From your work with partial derivatives, you know that ∂f/∂x measures the rate of change of f in the x-direction with y held fixed, and ∂f/∂y does the same in y with x held fixed. Higher-order partial derivatives simply repeat this process: take a partial derivative, and then take a partial derivative of the result. For a function f(x, y), the second-order partial derivatives are f_xx (differentiate twice with respect to x), f_yy (twice with respect to y), and the mixed partial derivatives f_xy and f_yx (differentiate with respect to one variable, then the other). All four exist whenever f is sufficiently smooth.
The most important warning is about notation. The Leibniz notation ∂²f/∂x∂y is read right to left: differentiate with respect to y first, then differentiate the result with respect to x. In subscript notation, f_xy means differentiate with respect to x first, then y — the opposite convention.

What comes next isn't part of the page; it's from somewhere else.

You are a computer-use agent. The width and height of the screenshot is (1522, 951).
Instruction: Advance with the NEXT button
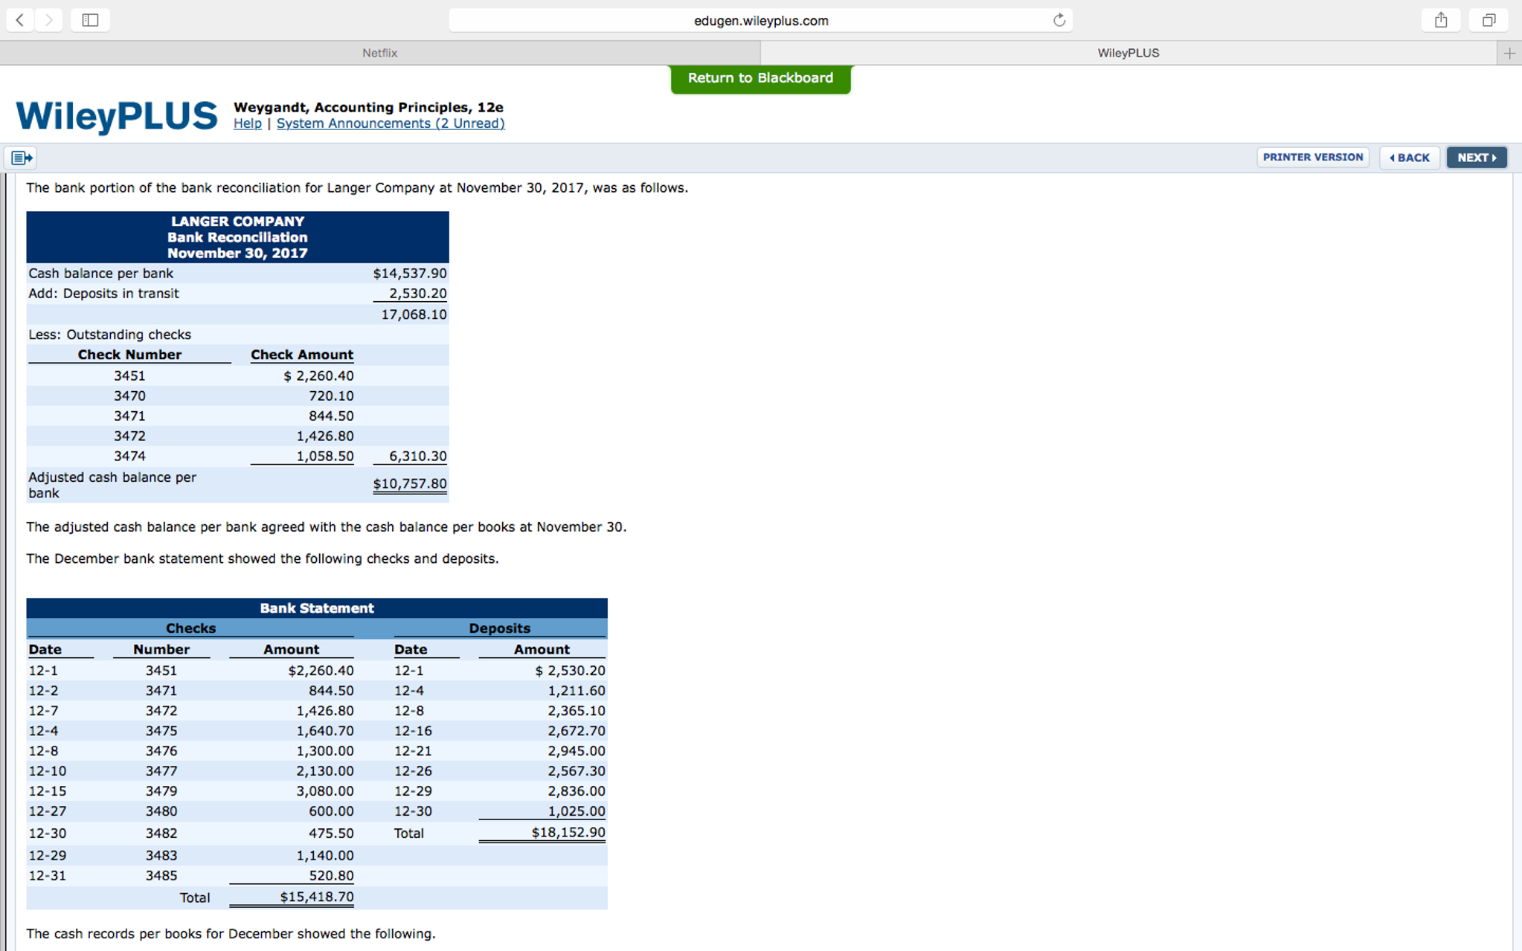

Different textbooks use different conventions, so always verify which order is intended. The practical rule: in ∂²f/∂x∂y, the variable closest to f (on the right) is differentiated first. For f(x,y) = x²y³, the computation of ∂²f/∂x∂y goes: ∂f/∂y = 3x²y², then ∂/∂x(3x²y²) = 6xy².
Clairaut's theorem is the key result: if the mixed partial derivatives f_xy and f_yx are both continuous at a point, then f_xy = f_yx at that point — the order of differentiation does not matter. For virtually every function encountered in practice, this condition holds everywhere, and you can differentiate in whichever order is computationally easier. The continuity requirement is not merely a technicality: pathological functions exist where f_xy(0,0) ≠ f_yx(0,0), but those functions necessarily have discontinuous mixed partials at the origin. In smooth settings, Clairaut's theorem is essentially always available.
All of the second-order information about f is collected into the Hessian matrix: H = [[f_xx, f_xy], [f_xy, f_yy]] (when Clairaut's theorem applies and the off-diagonal entries are equal). The Hessian is the multivariable analogue of the second derivative. Just as f''(a) > 0 tells you a critical point is a local minimum in single-variable calculus, the Hessian's determinant and the sign of f_xx determine whether a critical point of f(x,y) is a local minimum, local maximum, or saddle point — this is the second partials test, your next topic. Mastering the computation of f_xx, f_yy, and f_xy is the prerequisite for that test, making the Hessian the natural destination toward which higher-order partials build.